We hear that in Colossians 2, where the writer celebrates how the resurrection turned the tables on the powers of sin and death:
You were dead because of your sins and because your sinful nature was not yet cut away. Then God made you alive with Christ, for he forgave all our sins. He canceled the record of the charges against us and took it away by nailing it to the cross. In this way, he disarmed the spiritual rulers and authorities. He shamed them publicly by his victory over them on the cross. -- Colossians 2:13-15
The Greek word there "shamed them publicly" is the same word the Romans ued to reference the crucifixion parade. In other words, Jesus submitted himself to the violence of Rome precisely to show the world what a world grounded in violence leads to. It always leads to death. No matter what.
You can't make peace with war. You can't make unity with violence. Babylon is a lie. So is Canaan. So is Rome. So is every empire that puts its trust in military budgets and the threat of violence.

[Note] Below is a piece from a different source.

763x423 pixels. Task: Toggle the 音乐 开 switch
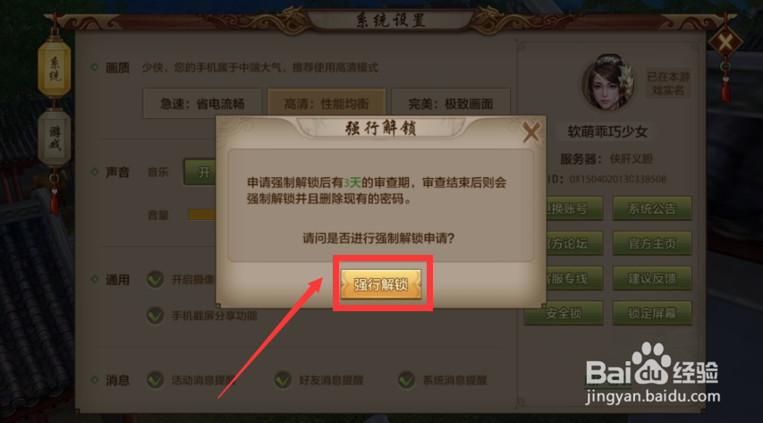tap(200, 172)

On the cross, Jesus demonstrated once and for all that God does not beat Rome at Rome's game. God refuses to participate in a broken system. God doesn't play a rigged game. Instead, God showed the whole world that empires like Rome are little more than flailing toddlers throwing a tantrum to get their way. Violence is fundamentally regressive. It's immature. It's anti-human and anti-Christ.
Jesus proved once and for all that the only game in town is the game of love. God's insistent, persistent invitation to life and flourishing. God is present to our world, present in our lives, not with violence but peace. Not with force but gentleness. Not with law but mercy.

Communion + Examen

[Communion Slide] Jesus sets a place for us even when we oppose him.
When in the last week have I chosen kindness and mercy?
When have I tried to benefit myself at someone else’s expense?
When in the next week will I be tempted to put myself first?
How can I choose not to run the rat race this week?